Sinon, que je sache, je ne suis pas plus malade en mangeant du bio qu’en mangeant du non bio : J’ai mangé du saucisson bio et de la pâte à tartiner bio ces derniers jours, achetés sur des stands différents du même salon, c’est toujours aussi bon, et je ne suis plus malade. Je ne pense pas non plus que des études scientifiques rigoureuses aient été réalisées sur la santé des enfants élevés au bio, par rapport aux autres.

Je serais même tenté de dire que, au vu des germes, maladies, pollutions diverses et avanies à géométries variables que nous absorbons tous au jour le jour (et dont les tenants paranoïaques de l’écologie « ultra » font un fromage, bio forcément), avoir une alimentation bio ou simplement une alimentation saine, normale et équilibrée non bio, ça ne compte pas vraiment. Ou si peu.

Moins en tout cas que la pollution intellectuelle que j’ai constaté tout au long de ce fichu salon.

Que puis-je conclure, maintenant que j’ai terminé cette espèce de revue de détail du Salon Vivre Autrement ? Premièrement, que si on se fie à certains vendeurs de chimères et d’algues séchées, le bio permet de vivre plus longtemps, autrement ou pas… Promesse en l’air : Si je me fie à ma propre expérience, c’est de Mourir Autrement qu’il s’agit, empoisonné par des produits plutôt douteux !

En effet, de toute le salon, dans tous les produits que j’ai goûté, essayé et testés, je n’en ai trouvé qu’un ou deux qui soient potables et ne m’aient pas rendu malade. Et encore tout cela est-il bien trop cher pour que la majorité des français puissent en faire un achat régulier.
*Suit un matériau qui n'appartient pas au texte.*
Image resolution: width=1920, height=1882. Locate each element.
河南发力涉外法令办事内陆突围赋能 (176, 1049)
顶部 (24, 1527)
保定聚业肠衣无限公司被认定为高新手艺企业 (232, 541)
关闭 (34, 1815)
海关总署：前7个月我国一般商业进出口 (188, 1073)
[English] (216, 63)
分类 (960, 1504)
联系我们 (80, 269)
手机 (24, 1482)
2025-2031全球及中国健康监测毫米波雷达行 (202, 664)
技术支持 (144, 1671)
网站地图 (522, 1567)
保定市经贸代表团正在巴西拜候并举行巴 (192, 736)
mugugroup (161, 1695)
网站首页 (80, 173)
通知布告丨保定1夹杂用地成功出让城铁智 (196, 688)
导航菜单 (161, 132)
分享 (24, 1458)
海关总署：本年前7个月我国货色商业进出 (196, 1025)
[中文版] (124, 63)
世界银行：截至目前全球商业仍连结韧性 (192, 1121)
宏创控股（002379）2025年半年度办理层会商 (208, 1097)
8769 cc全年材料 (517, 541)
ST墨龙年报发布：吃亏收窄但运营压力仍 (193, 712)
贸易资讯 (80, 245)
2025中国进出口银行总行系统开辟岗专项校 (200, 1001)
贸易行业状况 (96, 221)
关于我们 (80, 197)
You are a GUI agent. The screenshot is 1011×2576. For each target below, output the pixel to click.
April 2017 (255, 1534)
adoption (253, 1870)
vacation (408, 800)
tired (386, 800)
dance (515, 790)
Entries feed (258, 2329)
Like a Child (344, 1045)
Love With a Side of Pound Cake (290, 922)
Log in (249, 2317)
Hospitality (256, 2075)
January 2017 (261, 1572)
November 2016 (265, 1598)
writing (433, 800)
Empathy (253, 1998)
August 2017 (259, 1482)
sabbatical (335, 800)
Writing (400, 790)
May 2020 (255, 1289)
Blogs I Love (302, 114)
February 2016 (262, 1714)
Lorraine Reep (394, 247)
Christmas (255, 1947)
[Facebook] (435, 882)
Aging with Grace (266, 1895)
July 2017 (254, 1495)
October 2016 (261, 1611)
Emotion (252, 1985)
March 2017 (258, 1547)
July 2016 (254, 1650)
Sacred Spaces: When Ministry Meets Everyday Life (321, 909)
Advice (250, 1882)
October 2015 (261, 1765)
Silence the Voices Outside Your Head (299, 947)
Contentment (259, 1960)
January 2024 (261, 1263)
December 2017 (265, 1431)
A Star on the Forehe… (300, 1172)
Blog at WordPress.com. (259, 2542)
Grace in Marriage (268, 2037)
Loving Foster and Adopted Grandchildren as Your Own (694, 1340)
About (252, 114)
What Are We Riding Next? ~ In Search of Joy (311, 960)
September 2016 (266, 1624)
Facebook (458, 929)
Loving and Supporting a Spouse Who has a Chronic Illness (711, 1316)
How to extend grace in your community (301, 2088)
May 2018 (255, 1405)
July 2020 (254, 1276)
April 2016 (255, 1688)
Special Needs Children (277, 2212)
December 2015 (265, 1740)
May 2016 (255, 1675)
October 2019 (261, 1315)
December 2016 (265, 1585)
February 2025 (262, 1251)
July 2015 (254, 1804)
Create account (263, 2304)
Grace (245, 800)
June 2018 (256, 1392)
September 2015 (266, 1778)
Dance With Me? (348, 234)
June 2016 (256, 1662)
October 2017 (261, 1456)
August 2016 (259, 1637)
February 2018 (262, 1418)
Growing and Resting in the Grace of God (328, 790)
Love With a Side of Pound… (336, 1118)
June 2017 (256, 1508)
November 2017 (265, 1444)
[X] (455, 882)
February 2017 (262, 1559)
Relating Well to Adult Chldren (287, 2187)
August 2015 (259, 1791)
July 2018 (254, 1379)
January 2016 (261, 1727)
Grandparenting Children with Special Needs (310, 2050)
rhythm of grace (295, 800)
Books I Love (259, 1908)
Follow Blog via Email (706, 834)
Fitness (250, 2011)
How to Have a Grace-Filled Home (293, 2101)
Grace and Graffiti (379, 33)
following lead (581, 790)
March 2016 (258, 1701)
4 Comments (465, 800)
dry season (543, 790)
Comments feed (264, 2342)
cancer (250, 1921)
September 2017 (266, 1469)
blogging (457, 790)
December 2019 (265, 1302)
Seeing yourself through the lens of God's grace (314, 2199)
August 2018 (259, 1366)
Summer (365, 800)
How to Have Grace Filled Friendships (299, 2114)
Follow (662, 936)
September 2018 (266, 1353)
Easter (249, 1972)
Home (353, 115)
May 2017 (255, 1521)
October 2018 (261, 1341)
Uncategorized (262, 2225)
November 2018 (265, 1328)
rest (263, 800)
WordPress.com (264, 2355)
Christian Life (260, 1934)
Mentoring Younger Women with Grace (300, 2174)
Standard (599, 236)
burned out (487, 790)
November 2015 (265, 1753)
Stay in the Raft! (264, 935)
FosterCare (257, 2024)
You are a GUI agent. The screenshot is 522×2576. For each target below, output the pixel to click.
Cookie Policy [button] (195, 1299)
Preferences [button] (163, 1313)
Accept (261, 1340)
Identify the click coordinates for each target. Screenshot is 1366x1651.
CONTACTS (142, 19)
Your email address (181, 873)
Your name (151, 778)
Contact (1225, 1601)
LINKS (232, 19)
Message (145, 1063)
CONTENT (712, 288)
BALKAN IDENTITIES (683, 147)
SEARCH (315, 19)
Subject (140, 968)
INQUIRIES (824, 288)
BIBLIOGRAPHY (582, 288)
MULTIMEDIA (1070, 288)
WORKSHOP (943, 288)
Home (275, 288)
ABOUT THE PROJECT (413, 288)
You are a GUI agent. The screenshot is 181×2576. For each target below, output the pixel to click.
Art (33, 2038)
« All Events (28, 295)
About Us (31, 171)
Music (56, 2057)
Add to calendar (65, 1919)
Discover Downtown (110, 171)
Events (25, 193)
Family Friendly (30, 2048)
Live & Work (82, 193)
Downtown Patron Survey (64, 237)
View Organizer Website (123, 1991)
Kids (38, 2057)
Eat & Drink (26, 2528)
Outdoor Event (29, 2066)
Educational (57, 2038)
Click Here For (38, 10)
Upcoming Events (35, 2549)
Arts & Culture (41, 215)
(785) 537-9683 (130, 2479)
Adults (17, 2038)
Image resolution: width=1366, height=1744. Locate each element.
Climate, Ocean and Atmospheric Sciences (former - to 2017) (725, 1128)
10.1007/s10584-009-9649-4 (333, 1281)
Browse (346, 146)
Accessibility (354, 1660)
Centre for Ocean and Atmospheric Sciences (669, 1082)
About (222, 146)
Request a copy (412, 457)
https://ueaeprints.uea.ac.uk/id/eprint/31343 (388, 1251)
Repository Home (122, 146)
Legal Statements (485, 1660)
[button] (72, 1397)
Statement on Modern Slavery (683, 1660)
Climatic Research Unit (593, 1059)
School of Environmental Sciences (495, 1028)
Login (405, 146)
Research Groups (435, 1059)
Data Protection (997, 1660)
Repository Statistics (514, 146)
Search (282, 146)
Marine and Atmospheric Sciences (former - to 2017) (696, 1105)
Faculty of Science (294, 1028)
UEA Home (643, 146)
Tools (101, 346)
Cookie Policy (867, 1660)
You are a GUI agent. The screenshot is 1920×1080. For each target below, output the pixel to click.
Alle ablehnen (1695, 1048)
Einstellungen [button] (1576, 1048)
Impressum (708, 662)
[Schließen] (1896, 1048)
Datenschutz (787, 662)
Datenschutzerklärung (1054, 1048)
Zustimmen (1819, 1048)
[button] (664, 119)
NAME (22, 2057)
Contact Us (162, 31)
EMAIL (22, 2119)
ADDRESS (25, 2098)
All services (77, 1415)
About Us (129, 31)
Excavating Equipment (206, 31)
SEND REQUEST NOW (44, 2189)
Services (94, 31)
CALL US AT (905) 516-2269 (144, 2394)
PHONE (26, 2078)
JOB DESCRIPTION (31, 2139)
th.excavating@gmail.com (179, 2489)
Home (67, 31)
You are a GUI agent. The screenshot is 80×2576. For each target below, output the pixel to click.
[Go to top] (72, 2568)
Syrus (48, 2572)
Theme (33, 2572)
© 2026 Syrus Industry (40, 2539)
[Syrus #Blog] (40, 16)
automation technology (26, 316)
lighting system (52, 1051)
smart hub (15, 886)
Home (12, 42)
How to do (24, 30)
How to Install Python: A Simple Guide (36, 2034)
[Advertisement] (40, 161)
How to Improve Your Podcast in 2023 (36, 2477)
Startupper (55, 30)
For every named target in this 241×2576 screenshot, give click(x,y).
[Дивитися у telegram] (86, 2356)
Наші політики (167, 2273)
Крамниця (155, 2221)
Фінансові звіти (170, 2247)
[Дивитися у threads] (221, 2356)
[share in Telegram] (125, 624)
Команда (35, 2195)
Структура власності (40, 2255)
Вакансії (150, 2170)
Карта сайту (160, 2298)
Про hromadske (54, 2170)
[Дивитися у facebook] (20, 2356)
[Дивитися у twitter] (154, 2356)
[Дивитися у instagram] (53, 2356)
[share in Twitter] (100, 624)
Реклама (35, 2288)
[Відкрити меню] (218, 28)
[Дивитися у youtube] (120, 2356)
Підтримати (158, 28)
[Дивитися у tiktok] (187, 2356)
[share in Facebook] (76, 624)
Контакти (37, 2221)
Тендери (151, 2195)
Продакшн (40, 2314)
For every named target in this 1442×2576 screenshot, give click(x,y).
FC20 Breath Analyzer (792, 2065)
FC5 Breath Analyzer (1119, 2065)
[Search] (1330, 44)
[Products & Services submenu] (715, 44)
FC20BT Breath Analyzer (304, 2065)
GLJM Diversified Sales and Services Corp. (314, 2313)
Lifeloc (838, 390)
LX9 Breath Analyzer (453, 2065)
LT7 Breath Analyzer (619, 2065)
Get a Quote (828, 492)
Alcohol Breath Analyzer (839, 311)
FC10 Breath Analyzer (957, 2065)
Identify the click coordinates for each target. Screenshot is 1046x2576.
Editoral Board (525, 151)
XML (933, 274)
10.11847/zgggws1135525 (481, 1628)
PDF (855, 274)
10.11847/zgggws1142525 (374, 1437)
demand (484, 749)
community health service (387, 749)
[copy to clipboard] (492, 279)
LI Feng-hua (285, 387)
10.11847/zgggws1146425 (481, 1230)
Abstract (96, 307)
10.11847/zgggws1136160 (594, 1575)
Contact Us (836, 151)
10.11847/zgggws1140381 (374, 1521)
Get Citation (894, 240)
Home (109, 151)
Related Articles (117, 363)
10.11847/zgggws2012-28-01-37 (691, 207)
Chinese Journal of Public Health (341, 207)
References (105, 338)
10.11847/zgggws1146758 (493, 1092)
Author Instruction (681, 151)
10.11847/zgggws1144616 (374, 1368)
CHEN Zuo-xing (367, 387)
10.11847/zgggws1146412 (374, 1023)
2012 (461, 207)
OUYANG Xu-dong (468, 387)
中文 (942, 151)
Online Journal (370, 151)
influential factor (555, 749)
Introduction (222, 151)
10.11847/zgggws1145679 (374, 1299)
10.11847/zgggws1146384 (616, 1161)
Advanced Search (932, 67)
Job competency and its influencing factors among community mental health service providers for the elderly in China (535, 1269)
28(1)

C’est vrai que ça doit changer les riches de manger bio : soudain, leur table est moins bien remplie et moins reluisante, pour le même budget…

Est-ce que c’est ça, Vivre Autrement ? Vivre pauvrement, sans voiture, dans des draps rêches, sans chauffage et avec pour tout éclairage des ampoules pourries et une lampe à huile, en se laissant pomper le fric par une cohorte de profiteurs New-Age qui exploitent une série de labels et de termes galvaudés, dans l’air du temps ? Vivre en mangeant de la merde malsaine venue des pires heures du moyen-âge, sans garantie que ça sauve la planète ?

Qu’est-ce que vous voulez que je vous dise ? Rien de nouveau sous le soleil !

Je retire hélas un sentiment pour le moins mitigé de cette expérience, qui ne m’a pas fait changer d’avis sur l’écologie ordinaire alors que je suis parti l’esprit ouvert et que j’ai goûté à pas mal de choses… J’y ai trouvé les mêmes arnaques que partout ailleurs, beaucoup de pauvres victimes de la mode et quelques illuminés qui m’ont convaincu que les caricatures que certains font de ce milieu écolo-débile ne sont pas éloignées de la réalité.

Dans la forêt du bio, difficile de ne cueillir que les champignons qui ne sont pas vénéneux.